Much of what is in the book could be described as prescient about some of what would happen in the United States after 9/11. For example, the Wasp sent letter bombs and packages and issued threats resulting in reactions by the government under attack. Mail would be examined, and all suspicious parcels would be taken apart in a blast-proof room. There’d be a city-wide search with radiation-detectors for the component parts of a fission bomb. Civil defense would be alerted in readiness to cope with a mammoth explosion that might or might not take place. Anyone on the streets who walked with a secretive air and wore a slightly mad expression would be arrested and hauled in for questioning.
The main character of the book recounts being told of a prankster who created a panic by staring at the sky and shouting phrases such as “Blue flames!” The curious crowd that gathered disrupted everything. Two killers stole a car and twenty-seven thousand members of the police and military were tied up until were caught. The final description was how the driver of a car swiped at a wasp and crashed, destroying the car and killing the occupants.

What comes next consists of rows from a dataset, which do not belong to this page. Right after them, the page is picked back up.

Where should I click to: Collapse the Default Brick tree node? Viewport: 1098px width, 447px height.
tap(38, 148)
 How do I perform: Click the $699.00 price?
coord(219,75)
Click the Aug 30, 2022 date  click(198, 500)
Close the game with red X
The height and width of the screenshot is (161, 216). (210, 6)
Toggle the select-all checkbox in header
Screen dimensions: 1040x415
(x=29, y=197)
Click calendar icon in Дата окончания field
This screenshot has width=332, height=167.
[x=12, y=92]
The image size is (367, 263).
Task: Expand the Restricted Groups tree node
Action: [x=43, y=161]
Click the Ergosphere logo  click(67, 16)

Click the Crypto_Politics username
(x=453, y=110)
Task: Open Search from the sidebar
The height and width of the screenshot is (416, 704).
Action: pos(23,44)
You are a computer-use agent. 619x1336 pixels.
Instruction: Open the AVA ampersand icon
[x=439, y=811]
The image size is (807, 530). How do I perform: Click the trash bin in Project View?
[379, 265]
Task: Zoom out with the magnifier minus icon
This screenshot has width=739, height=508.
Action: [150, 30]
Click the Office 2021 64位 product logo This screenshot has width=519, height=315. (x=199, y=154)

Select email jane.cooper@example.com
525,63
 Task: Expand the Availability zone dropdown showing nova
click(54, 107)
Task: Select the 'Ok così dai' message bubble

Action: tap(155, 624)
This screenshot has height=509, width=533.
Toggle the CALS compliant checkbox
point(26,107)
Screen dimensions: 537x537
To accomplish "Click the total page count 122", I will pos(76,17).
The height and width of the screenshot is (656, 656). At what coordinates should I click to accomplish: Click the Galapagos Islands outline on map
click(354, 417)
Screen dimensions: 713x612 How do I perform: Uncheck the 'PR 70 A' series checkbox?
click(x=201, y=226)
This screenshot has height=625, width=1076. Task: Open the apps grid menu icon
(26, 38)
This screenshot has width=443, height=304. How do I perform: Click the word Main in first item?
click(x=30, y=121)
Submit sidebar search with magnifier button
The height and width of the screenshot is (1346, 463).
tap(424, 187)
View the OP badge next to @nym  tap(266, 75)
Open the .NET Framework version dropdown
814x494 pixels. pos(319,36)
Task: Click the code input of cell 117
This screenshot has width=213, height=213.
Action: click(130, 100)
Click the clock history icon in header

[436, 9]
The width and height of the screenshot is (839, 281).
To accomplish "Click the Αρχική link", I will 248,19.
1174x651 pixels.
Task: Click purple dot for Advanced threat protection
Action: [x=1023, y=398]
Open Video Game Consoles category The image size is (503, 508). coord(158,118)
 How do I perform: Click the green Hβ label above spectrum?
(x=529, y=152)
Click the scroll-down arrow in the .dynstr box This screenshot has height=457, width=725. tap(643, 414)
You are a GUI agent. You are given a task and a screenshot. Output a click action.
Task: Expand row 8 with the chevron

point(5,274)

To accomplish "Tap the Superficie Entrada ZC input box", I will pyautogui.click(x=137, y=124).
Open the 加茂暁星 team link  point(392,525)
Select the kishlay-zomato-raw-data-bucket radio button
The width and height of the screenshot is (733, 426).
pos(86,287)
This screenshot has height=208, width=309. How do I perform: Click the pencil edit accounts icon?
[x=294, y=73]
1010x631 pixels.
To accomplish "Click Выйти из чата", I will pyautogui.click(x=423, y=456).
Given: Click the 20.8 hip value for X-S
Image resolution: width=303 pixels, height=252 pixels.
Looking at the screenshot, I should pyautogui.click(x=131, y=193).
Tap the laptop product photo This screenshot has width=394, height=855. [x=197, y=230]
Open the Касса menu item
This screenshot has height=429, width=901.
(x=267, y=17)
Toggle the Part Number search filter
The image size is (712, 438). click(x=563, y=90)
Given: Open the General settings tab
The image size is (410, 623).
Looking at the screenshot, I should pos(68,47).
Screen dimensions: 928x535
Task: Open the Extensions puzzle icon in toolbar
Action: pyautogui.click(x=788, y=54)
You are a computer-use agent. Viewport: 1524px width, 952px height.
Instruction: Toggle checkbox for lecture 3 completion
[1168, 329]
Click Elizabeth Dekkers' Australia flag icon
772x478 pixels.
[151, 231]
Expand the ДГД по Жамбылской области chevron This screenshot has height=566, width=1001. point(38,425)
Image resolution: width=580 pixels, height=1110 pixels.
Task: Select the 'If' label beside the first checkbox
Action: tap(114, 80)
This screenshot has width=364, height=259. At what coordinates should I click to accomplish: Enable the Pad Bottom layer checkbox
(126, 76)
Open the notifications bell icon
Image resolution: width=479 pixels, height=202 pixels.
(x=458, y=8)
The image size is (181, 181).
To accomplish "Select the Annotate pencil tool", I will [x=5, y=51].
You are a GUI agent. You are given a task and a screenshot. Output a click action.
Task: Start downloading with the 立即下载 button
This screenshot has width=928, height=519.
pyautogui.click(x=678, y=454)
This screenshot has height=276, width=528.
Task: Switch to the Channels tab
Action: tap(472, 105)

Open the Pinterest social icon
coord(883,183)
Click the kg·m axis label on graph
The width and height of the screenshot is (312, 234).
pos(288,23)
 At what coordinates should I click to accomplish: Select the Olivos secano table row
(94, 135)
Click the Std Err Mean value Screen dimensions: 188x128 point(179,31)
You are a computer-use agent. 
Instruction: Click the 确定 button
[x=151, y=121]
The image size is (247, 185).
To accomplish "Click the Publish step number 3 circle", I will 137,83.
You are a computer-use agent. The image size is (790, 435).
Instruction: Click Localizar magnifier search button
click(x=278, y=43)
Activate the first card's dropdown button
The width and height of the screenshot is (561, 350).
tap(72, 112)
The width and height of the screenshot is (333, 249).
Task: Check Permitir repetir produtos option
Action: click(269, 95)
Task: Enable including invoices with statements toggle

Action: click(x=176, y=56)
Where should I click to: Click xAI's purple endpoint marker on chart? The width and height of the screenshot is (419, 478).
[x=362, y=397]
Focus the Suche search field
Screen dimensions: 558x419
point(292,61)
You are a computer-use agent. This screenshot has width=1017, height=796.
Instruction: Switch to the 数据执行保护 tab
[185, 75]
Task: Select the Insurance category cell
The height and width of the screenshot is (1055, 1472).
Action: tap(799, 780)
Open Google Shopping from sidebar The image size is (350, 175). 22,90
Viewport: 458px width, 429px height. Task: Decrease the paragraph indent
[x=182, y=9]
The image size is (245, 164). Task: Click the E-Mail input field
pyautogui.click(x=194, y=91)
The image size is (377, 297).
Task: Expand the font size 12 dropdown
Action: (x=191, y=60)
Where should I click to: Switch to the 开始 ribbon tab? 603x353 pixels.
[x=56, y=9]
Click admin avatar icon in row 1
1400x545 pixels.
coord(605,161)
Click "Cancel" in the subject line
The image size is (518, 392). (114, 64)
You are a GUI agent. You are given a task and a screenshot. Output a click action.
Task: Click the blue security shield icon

Mowry had been born in the Sirian Empire, which had been at war with Terran humans for ten months. The Terrans had significant technology advantages that were holding the Sirians at bay, but the Sirians had a large advantage in numbers (twelve times the number of Terrans). Terran needed wasps to internally disrupt the Sirians. Mowry was offered to be conscripted and sent to the front as a soldier, or to become a wasp. He was described as being willing to do anything as long as the alternative was worse; so he accepted becoming a wasp. Mowry had to have his ears surgically pinned back, his wisdom teeth removed, and be dyed purple to be able to meld back into the Sirian population. He was extensively trained and landed on Jamiec, ninety-fourth planet of the Sirian Empire.
The beginning of Mowry’s campaign was quite clever. He was provided with stickers for the Dirac Angetum Gesept, or the Sirian Freedom Party, that had various propaganda messages directed at the oppression of the Sirian Empire. The stickers had adhesive that virtually resisted removal by scraping, and the words were impregnated with hydrofluoric acid that was activated and etched glass if someone tried to wash the stickers off with water.
The government requires all organizations to register, so Mowry registers that his group did glass etching. The fact that he actually completes the required registration for the Dirac Angestun Gespt and its purpose being “Destruction of the present government and termination of war against Terra,” is one source of humor found by Pratchett.
Mowry was successful at creating chaos and eluding capture, although sometimes I thought he was often too impetuous and too lucky. I didn’t enjoy the phases of his operations where he hired contract killers and began sending lethal packages with bombs. Mowry is eventually successful. Sirian defenses were weakened in part because of the massive government paranoia to the point that the plant falls to a human invasion force. Mowry is held as a prisoner by the invaders for a time, and is rewarded after he is identified by being told he is being assigned to a different planet in conflict with Terran.